*WHAT YOU SHOULD DO:*
Once you find the line containing "The width and", set down exactly that line and every one after it through the end of the listing below, with both ends included and any pictures omitted.

[[ EXTRACTED INFORMATION, beginning ]]

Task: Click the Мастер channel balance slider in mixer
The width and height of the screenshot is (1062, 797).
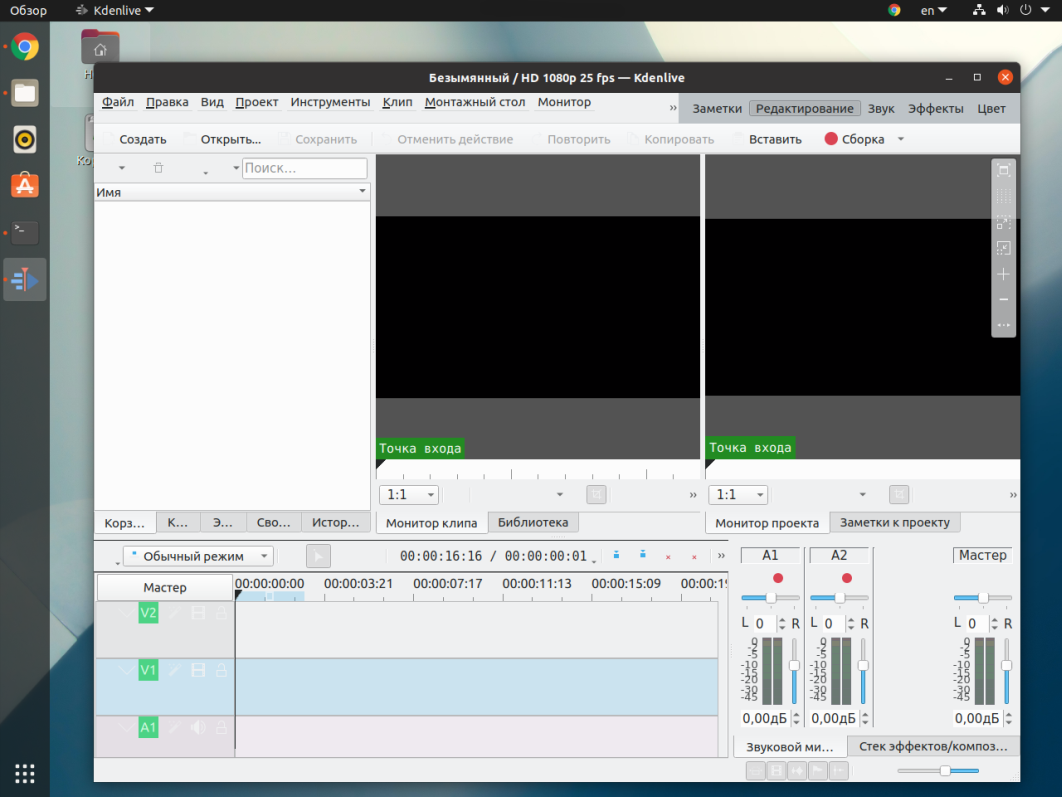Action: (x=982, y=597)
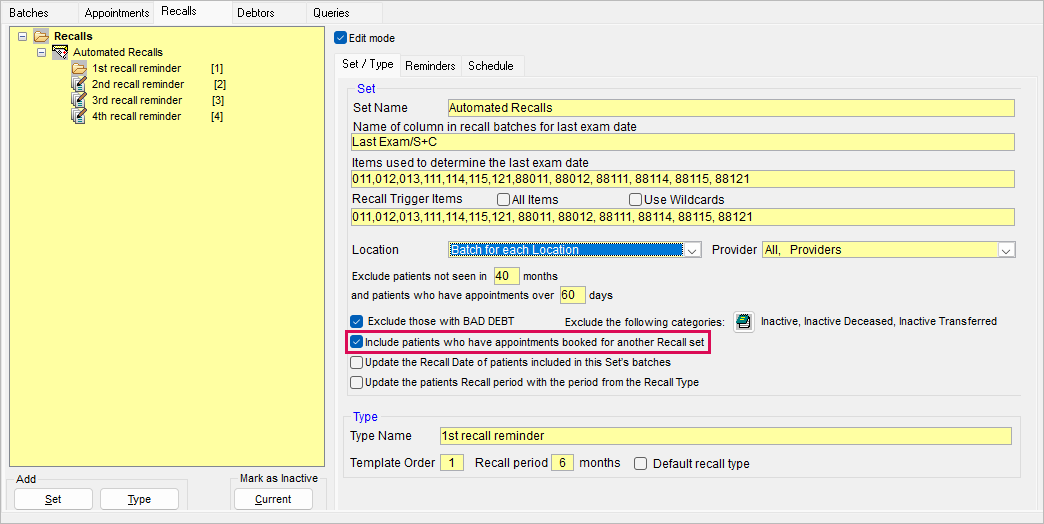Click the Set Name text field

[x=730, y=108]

[[ EXTRACTED INFORMATION, end ]]

*EXERCISE SOLUTION:*
The width and height of the screenshot is (1062, 797).
Action: (x=982, y=597)
Click the Set Name text field

[x=730, y=108]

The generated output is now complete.